Mechanize is a powerful Ruby library that can automatically download and save virtually any file format available on the web. Unlike browser automation tools that require specific handling for downloads, Mechanize treats file downloads as standard HTTP requests, making it incredibly versatile for downloading various content types.

Universal File Format Support

Mechanize doesn't limit you to specific file formats.

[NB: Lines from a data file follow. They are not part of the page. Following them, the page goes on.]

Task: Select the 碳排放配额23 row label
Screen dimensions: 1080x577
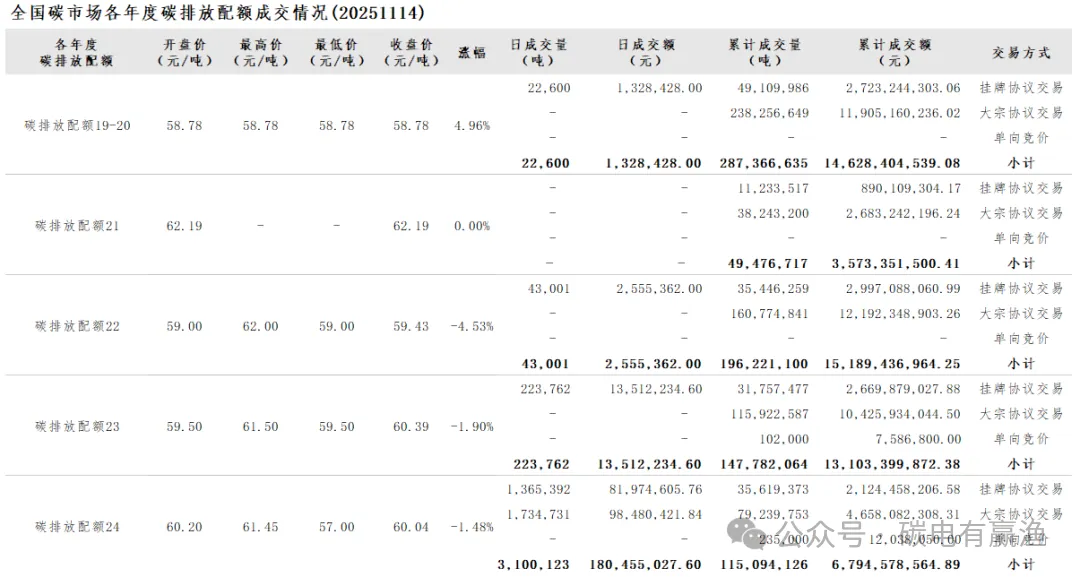Action: [77, 426]

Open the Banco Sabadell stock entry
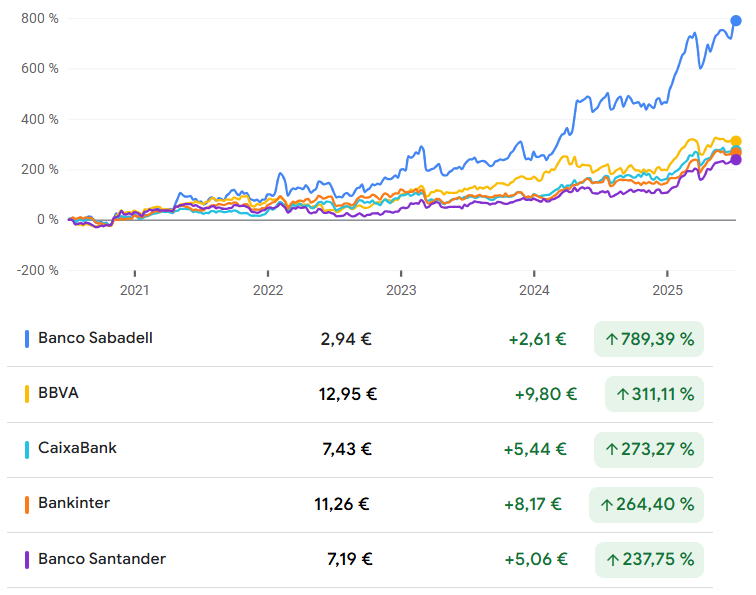tap(95, 338)
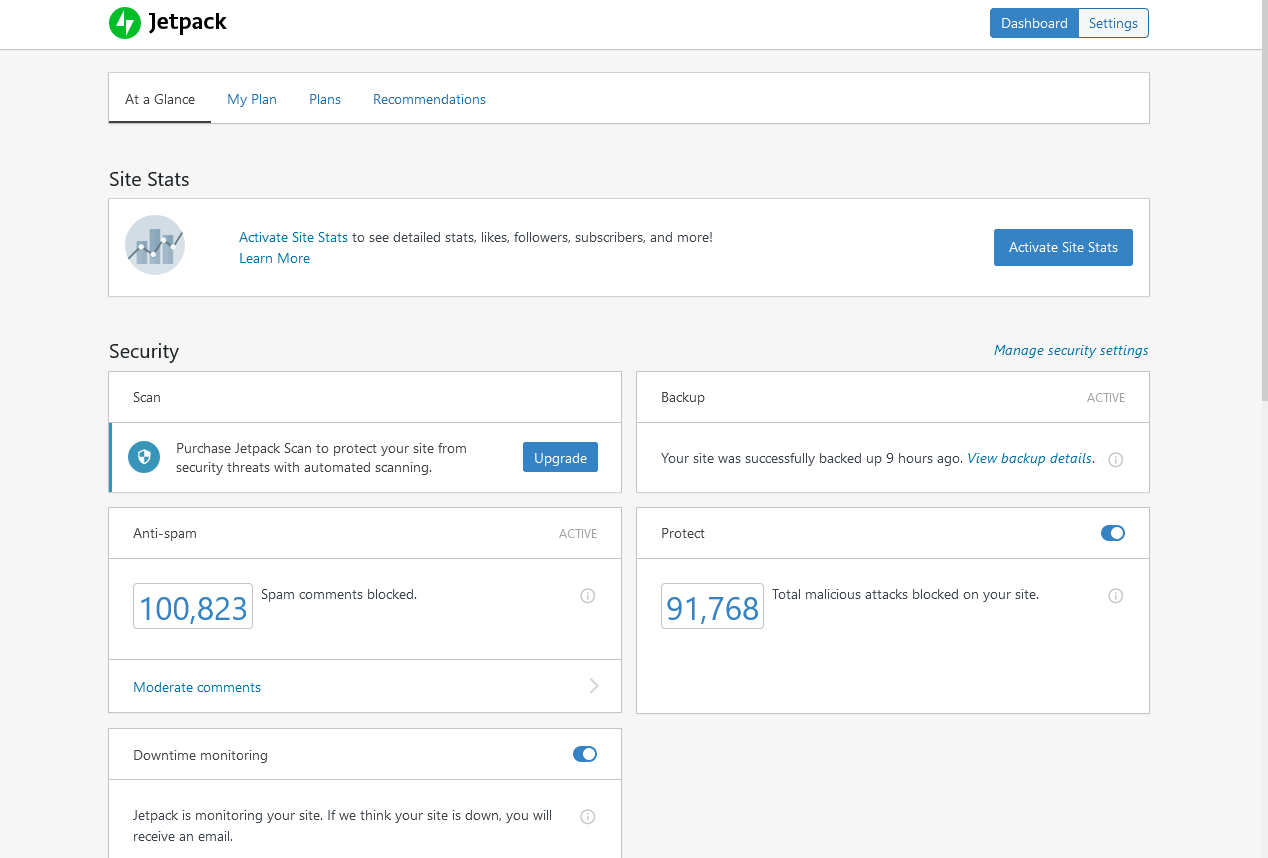Open View backup details link
This screenshot has height=858, width=1268.
pyautogui.click(x=1029, y=458)
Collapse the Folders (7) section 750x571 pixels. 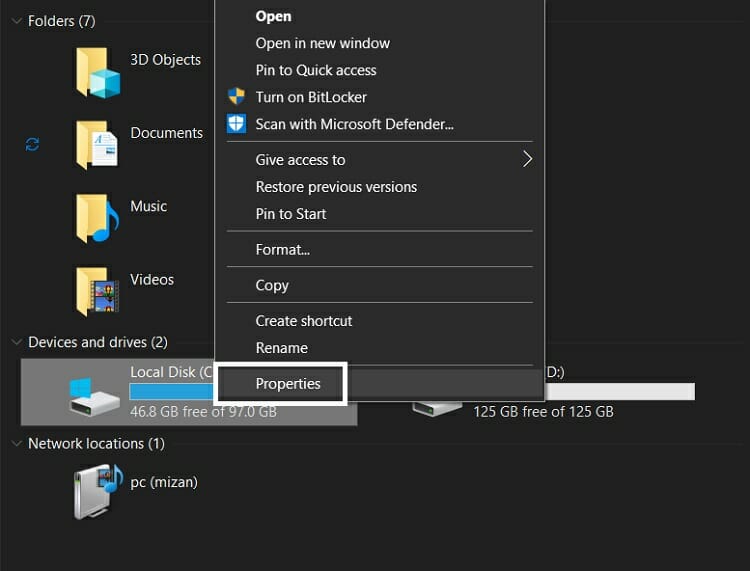(x=16, y=21)
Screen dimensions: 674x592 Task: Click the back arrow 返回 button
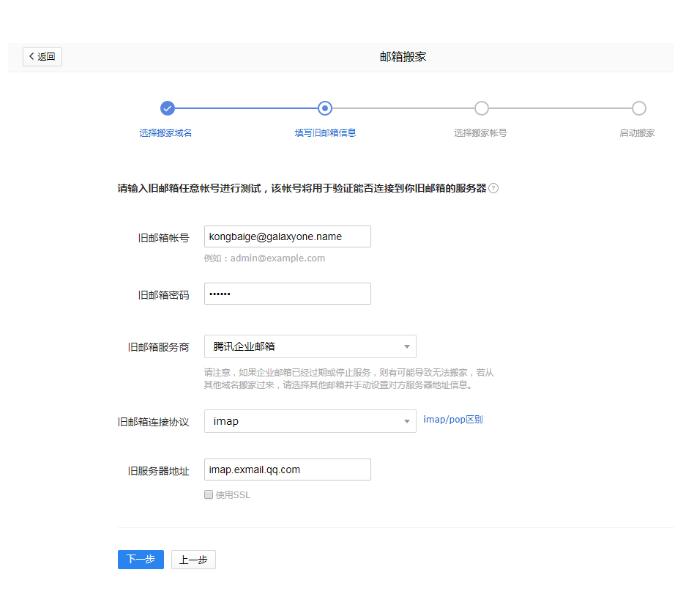(x=42, y=57)
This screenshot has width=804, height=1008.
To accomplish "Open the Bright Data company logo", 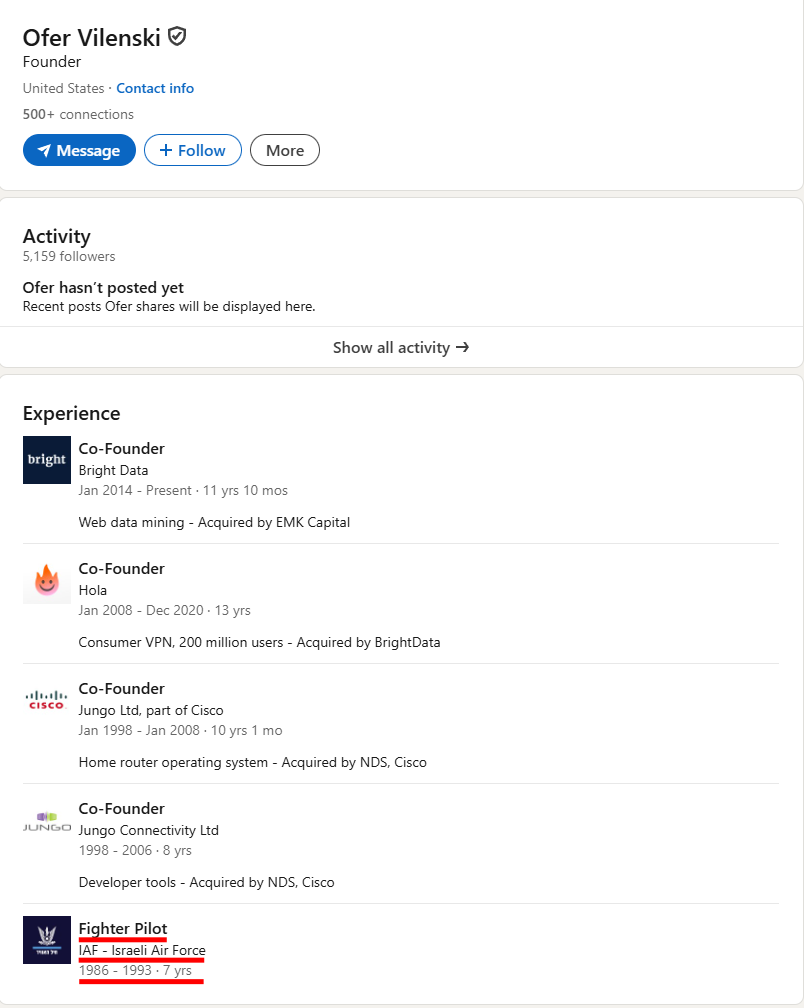I will (x=47, y=460).
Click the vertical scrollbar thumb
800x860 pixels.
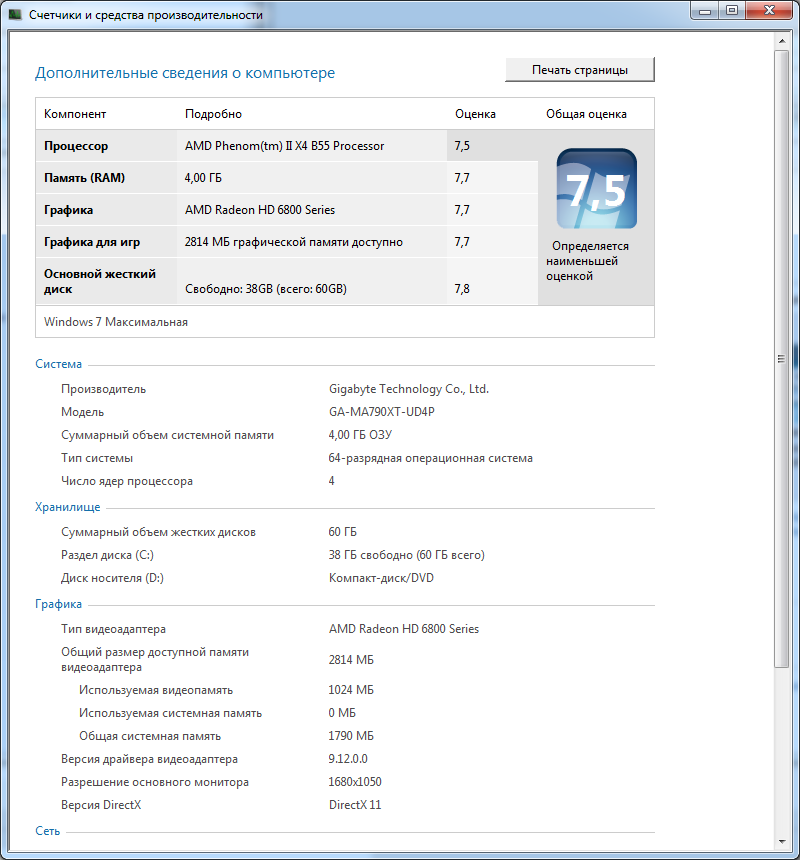[x=782, y=359]
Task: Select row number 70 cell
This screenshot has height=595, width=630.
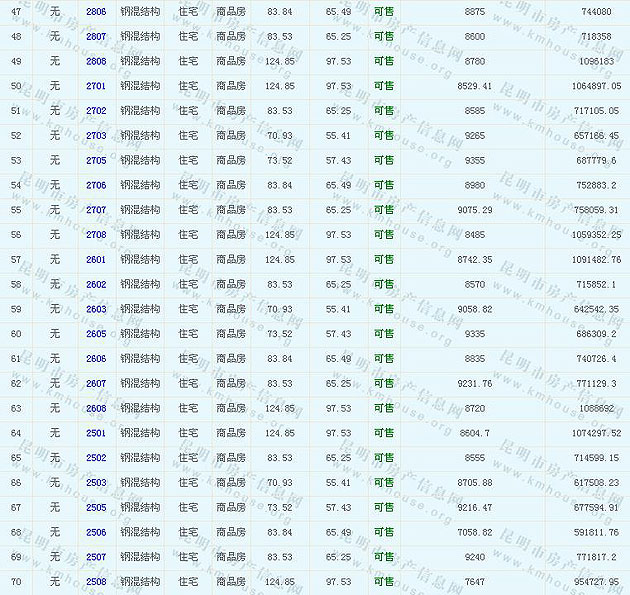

It can download any content that's accessible via HTTP/HTTPS, including:

Document Formats

  • PDF files (.pdf)
  • Microsoft Office documents (.docx, .xlsx, .pptx)
  • Text files (.txt, .csv, .json, .xml)
  • Rich text documents (.rtf, .odt)

Media Formats

  • Images (.jpg, .png, .gif, .svg, .webp, .bmp, .tiff)
  • Audio files (.mp3, .wav, .ogg, .flac)
  • Video files (.mp4, .avi, .mov, .webm)

Archive Formats

  • Compressed files (.zip, .rar, .tar.gz, .7z)
  • Installer packages (.exe, .msi, .dmg, .deb, .rpm)

Code and Data

  • Source code (.rb, .py, .js, .css, .html)
  • Database exports (.sql, .db)
  • Configuration files (.conf, .ini, .yaml)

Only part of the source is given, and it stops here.